§ **Task details**
Starting at the top of the listing below, copy each line exactly, stopping after the line that contains "This screenshot has height=865, width=1080.".

§ **Data to examine**
--- START ---
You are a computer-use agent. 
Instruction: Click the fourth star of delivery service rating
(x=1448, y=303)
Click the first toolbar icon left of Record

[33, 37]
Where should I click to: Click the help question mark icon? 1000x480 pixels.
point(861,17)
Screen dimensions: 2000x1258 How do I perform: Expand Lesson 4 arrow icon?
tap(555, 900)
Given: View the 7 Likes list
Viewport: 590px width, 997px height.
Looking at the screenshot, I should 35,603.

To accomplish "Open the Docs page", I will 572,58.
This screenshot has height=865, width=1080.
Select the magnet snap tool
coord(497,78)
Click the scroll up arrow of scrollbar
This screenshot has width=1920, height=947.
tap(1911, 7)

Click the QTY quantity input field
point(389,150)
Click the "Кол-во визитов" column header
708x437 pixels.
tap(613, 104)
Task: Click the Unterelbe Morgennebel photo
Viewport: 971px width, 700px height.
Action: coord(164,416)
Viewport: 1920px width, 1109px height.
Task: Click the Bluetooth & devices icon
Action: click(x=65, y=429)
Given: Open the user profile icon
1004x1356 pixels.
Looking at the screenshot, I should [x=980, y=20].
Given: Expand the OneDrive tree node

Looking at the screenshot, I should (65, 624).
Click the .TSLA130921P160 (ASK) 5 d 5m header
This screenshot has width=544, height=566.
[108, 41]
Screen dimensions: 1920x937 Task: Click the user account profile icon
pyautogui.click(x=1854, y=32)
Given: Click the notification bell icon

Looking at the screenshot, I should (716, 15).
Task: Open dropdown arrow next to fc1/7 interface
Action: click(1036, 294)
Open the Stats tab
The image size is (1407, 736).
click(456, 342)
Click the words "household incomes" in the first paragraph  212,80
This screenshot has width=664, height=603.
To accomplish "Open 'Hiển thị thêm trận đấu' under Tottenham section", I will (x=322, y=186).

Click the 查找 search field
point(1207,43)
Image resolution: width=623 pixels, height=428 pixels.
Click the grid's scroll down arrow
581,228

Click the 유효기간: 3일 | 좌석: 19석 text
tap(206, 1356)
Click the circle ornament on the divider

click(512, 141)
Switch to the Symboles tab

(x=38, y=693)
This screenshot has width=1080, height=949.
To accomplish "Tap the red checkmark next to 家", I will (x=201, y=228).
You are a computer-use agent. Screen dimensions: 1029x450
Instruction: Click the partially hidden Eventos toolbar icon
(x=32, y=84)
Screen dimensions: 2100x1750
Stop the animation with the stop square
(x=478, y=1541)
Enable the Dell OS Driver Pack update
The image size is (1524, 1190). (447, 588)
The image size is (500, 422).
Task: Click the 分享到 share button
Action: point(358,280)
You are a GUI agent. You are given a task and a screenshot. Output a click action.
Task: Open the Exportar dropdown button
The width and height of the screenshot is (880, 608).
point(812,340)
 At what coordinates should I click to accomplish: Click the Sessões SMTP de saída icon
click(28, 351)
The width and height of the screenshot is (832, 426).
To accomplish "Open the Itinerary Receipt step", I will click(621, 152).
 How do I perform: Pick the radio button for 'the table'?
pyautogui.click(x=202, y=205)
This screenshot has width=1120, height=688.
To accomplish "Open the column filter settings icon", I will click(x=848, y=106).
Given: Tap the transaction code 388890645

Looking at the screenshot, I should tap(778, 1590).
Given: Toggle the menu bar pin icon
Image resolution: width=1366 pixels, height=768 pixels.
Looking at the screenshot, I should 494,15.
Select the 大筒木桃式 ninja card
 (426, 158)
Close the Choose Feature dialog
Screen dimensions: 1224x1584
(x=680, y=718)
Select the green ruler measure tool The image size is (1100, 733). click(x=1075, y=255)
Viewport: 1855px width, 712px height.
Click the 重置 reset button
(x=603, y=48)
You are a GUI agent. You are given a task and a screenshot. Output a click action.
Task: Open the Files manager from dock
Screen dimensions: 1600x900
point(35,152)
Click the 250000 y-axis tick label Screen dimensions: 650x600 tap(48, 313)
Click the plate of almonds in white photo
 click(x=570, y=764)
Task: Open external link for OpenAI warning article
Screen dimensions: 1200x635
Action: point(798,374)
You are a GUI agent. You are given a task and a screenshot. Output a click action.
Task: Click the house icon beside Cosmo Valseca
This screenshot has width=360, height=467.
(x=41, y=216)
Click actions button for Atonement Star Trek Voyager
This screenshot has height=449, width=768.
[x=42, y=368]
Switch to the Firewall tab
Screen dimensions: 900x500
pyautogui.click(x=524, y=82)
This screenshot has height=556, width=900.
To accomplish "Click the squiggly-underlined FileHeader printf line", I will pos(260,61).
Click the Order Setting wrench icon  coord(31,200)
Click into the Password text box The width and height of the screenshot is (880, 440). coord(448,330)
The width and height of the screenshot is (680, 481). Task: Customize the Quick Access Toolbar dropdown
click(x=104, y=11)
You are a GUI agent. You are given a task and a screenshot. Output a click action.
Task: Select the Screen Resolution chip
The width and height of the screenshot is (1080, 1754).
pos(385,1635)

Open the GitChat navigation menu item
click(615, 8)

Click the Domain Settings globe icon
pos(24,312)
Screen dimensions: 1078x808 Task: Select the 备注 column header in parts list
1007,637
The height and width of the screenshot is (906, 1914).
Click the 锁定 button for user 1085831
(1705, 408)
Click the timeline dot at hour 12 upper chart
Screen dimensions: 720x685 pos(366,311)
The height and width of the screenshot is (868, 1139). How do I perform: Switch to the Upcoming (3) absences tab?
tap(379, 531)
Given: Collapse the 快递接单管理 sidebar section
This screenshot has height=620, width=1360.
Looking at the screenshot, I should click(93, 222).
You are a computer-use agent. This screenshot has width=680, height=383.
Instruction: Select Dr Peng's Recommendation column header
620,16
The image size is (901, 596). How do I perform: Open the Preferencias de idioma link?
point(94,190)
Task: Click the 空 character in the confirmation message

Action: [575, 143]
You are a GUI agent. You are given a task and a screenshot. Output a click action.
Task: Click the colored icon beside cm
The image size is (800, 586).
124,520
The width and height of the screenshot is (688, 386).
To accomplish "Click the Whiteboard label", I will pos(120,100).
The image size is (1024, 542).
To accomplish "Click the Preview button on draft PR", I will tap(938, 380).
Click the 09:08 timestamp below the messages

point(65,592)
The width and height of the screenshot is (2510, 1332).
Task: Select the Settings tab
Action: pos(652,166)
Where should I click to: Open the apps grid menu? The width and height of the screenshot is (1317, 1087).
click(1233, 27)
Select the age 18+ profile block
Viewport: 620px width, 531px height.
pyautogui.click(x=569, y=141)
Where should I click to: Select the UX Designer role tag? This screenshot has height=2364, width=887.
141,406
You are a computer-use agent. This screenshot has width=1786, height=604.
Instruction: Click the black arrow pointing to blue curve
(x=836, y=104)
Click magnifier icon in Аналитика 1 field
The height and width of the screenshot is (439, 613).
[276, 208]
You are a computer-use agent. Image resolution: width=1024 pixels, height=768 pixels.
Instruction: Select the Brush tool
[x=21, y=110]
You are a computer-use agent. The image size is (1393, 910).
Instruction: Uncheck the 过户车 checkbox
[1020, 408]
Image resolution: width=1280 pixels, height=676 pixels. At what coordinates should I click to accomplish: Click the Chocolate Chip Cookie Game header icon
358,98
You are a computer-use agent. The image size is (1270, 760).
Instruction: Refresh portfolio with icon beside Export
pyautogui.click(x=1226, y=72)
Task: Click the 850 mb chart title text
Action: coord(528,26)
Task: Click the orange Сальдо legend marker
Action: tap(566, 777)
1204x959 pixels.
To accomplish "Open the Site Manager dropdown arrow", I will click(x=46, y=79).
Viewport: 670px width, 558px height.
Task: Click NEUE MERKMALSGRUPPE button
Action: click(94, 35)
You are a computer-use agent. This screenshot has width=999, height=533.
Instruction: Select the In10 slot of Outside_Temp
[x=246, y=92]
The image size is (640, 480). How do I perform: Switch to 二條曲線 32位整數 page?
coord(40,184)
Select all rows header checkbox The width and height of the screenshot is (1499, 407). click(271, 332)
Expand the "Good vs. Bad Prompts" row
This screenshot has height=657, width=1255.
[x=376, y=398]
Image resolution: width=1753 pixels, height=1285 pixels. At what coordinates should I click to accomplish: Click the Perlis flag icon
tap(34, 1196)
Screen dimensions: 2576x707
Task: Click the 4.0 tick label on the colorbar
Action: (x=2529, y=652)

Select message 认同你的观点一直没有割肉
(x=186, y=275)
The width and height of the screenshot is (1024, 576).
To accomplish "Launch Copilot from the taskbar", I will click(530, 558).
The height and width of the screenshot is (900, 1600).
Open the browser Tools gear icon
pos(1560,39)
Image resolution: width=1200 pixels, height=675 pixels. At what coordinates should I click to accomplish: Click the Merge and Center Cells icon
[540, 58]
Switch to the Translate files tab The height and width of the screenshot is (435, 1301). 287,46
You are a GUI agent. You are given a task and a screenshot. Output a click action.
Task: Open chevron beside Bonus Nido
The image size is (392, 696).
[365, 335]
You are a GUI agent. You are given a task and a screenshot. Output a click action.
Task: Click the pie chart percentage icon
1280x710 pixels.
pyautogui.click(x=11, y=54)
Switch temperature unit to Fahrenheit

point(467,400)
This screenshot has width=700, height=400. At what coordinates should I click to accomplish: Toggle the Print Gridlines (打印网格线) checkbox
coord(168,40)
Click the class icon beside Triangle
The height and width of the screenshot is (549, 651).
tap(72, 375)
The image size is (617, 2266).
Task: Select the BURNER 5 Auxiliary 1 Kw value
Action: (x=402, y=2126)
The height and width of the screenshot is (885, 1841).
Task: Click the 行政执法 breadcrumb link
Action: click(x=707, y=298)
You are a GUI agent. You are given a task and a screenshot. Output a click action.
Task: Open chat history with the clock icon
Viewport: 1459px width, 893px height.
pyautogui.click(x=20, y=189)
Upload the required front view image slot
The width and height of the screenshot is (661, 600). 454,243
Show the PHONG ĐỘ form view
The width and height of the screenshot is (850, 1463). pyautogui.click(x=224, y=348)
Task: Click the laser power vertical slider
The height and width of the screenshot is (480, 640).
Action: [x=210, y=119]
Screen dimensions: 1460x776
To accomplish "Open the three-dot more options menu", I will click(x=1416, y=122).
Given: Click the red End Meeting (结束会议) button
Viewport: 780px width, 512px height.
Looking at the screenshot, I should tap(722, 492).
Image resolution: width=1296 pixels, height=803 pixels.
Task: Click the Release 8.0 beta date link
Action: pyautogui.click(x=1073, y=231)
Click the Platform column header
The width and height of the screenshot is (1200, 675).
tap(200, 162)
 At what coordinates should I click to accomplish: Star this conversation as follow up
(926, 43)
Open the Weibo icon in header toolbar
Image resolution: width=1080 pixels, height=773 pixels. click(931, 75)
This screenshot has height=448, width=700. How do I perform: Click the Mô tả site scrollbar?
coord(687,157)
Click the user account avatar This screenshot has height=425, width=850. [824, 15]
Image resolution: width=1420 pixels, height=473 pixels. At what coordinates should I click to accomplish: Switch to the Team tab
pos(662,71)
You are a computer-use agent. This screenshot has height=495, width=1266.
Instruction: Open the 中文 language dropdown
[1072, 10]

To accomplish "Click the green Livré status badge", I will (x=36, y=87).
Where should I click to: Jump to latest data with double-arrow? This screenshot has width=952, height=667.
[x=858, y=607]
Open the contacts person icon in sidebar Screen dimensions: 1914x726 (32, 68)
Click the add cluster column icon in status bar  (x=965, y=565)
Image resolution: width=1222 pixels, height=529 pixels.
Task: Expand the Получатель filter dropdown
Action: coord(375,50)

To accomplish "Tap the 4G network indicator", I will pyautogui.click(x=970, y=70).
--- END ---
§ **Task output**
You are a computer-use agent. 
Instruction: Click the fourth star of delivery service rating
(x=1448, y=303)
Click the first toolbar icon left of Record

[33, 37]
Where should I click to: Click the help question mark icon? 1000x480 pixels.
point(861,17)
Screen dimensions: 2000x1258 How do I perform: Expand Lesson 4 arrow icon?
tap(555, 900)
Given: View the 7 Likes list
Viewport: 590px width, 997px height.
Looking at the screenshot, I should 35,603.

To accomplish "Open the Docs page", I will 572,58.
This screenshot has height=865, width=1080.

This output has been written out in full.